___ EXTRACTED MATERIAL
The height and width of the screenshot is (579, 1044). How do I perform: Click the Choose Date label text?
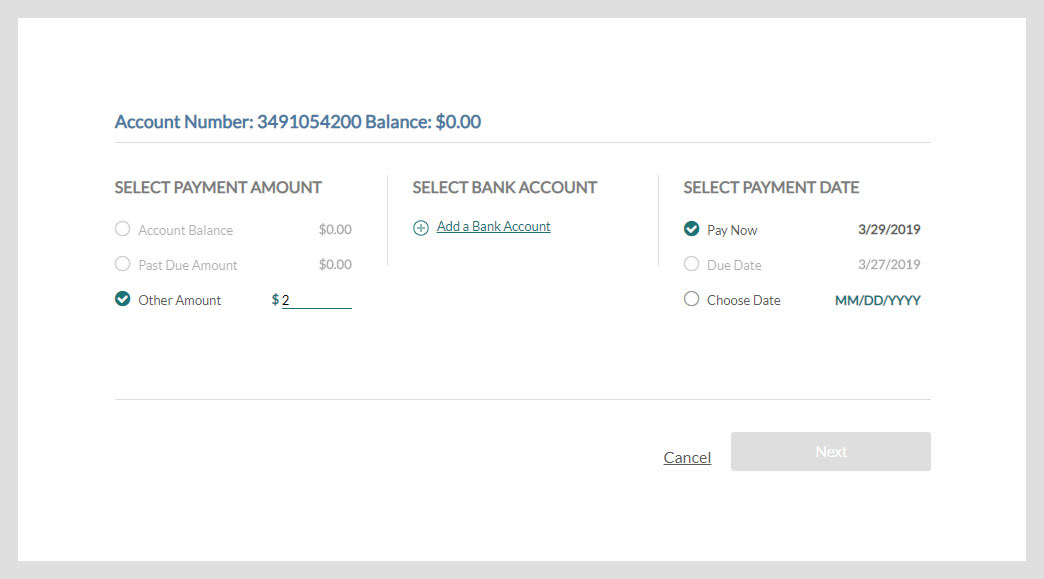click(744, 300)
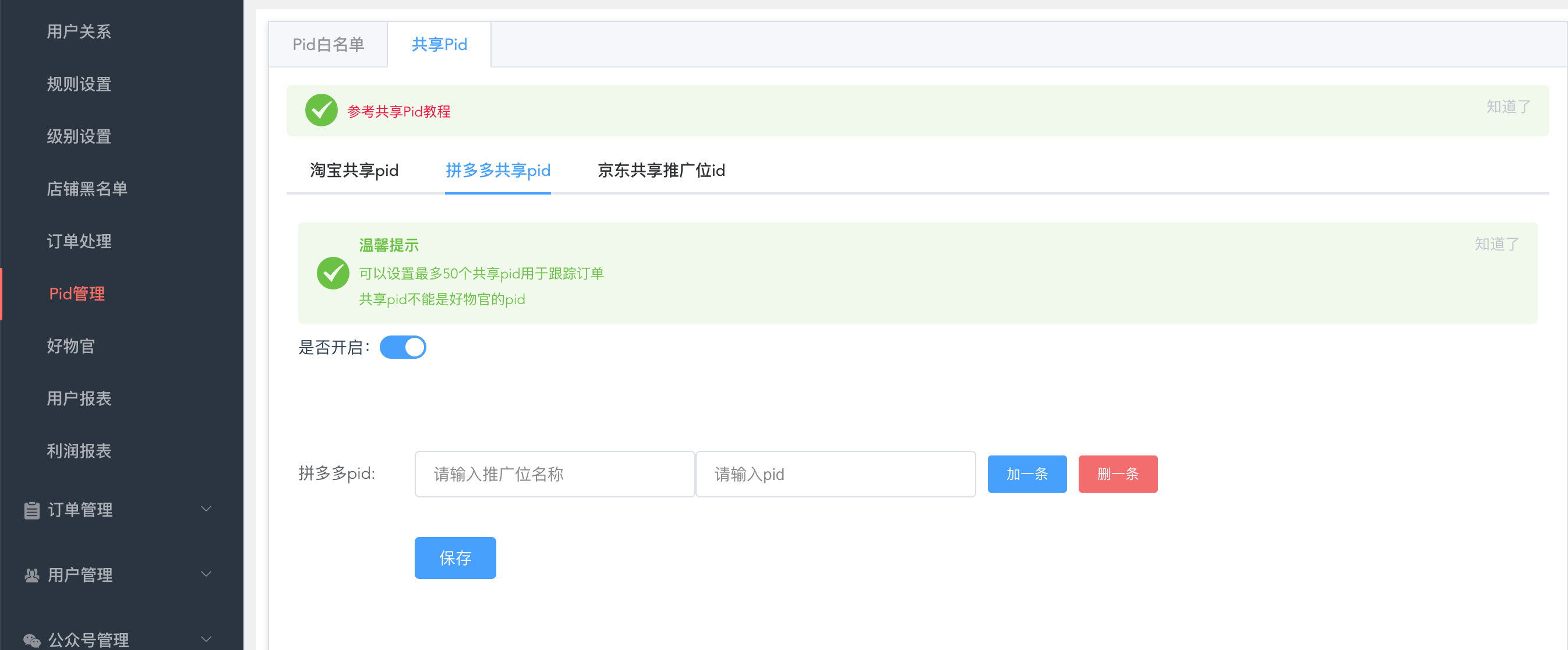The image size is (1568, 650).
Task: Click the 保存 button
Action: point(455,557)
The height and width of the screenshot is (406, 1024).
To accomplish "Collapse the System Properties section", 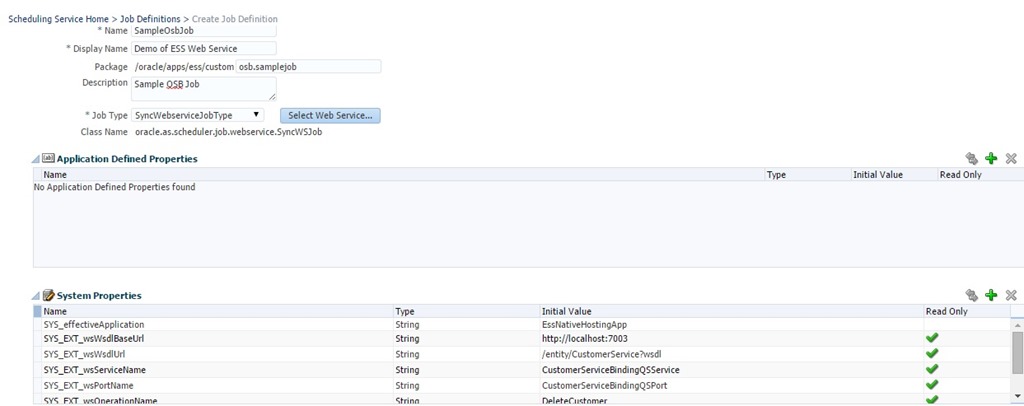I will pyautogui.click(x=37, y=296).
______
• DO THIS: State how many lines in the items above contain the string "width". Case counts, and the answer should be the number alone.

• CORRECT ANSWER: 2